Burke Long states in the opening chapter, "This study of William Foxwell Albright and the 'Baltimore school' is about BOTH the history and politics of scholarship, and about their inseparability... I have construed the Albrighteans' production of knowledge about the Bible through a postmodern lens."

Here are some quotations from the book:

"An older world of biblical criticism is passing away, Albright often stated. It is a world populated by workers so caught up in arid debates about literary forms, textual history, and authors of biblical documents that they are unable to use effectively those artifactual and inscriptional data which now permit fresh understandings of the Bible. A new era approaches, indeed has already dawned, and in these latter days Albright and his students hasten the victory of a new vision of biblical studies. They will reclaim the Bible from religious skeptics and myopic literary theorists; they will present a Bible that is finally explained in its ancient context, and yet a Bible that is historically reliable and theologically relevant to a modern world; they will grasp and master a Bible scientifically with the aid of philology and archaeological discoveries." (Pg. 35)

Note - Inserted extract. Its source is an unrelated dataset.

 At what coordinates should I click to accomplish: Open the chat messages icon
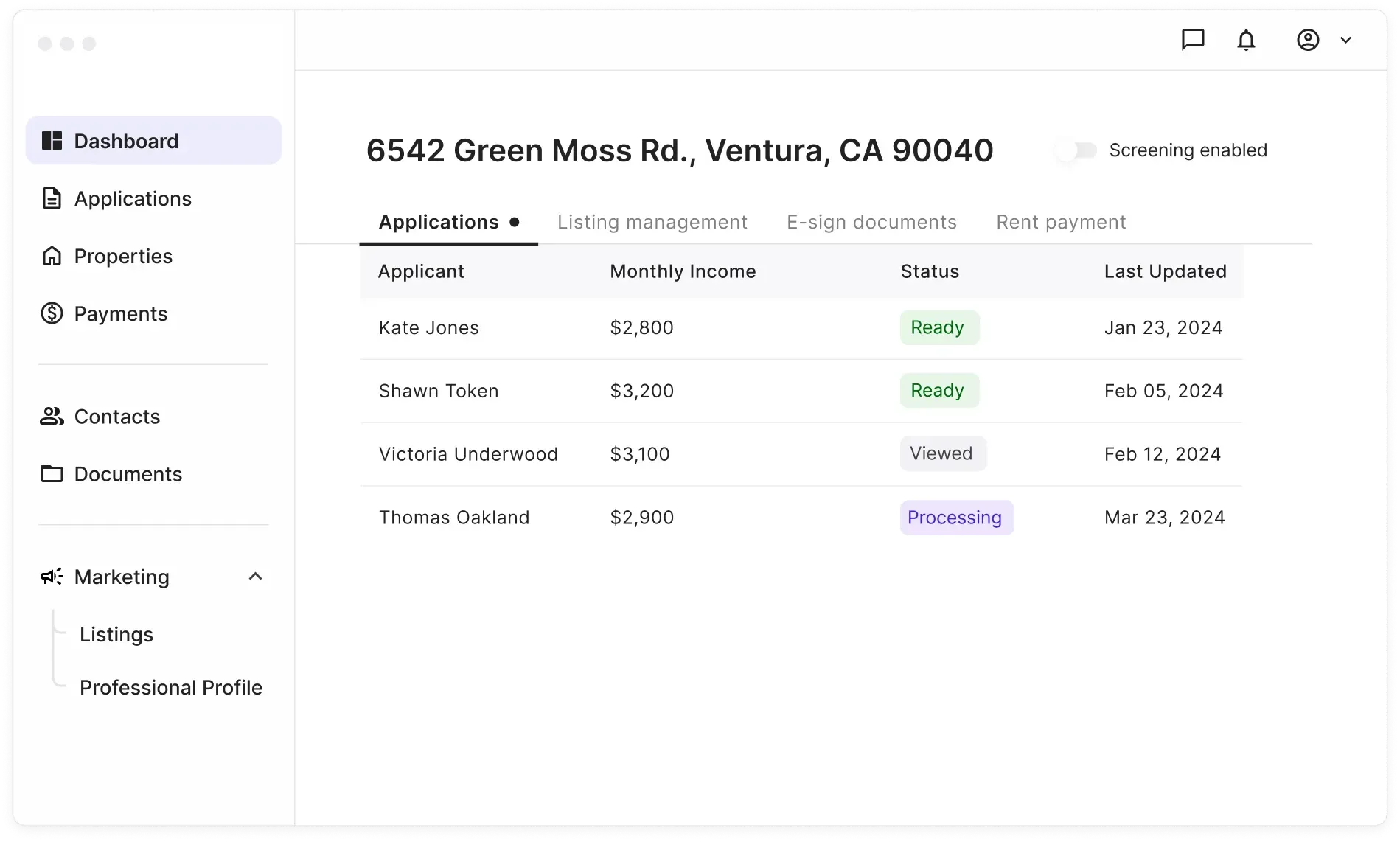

"Despite Albright's unquestioning acceptance of the main lines of Julius Wellhausen's 'higher criticism,' such as the theory of multiple authorship and complex editorial history of the Pentateuch, Wellhausen took form in Albright's mythic narrative as antagonist." (Pg. 37)
"The proposed dictionary ... would become, at least in prospect, a prime exemplar of how (G.E.) Wright and others, chiefly Presbyterians, yoked the methods of historical criticism to their desire to build renewed reverence for the Bible and shape its appreciation as a theological resource." (Pg. 91-92)
"Such scholars of the Bible---Albright now seemed to be placing himself in the company of both higher critics and biblical prophets---must be reformers inflamed with a prophet's passion and armed with a scientist's cold scrutiny. ... Albright nevertheless imagined himself becoming a prophet-crusader, less to seek social reform than to expose historical truth about the Bible." (Pg. 132)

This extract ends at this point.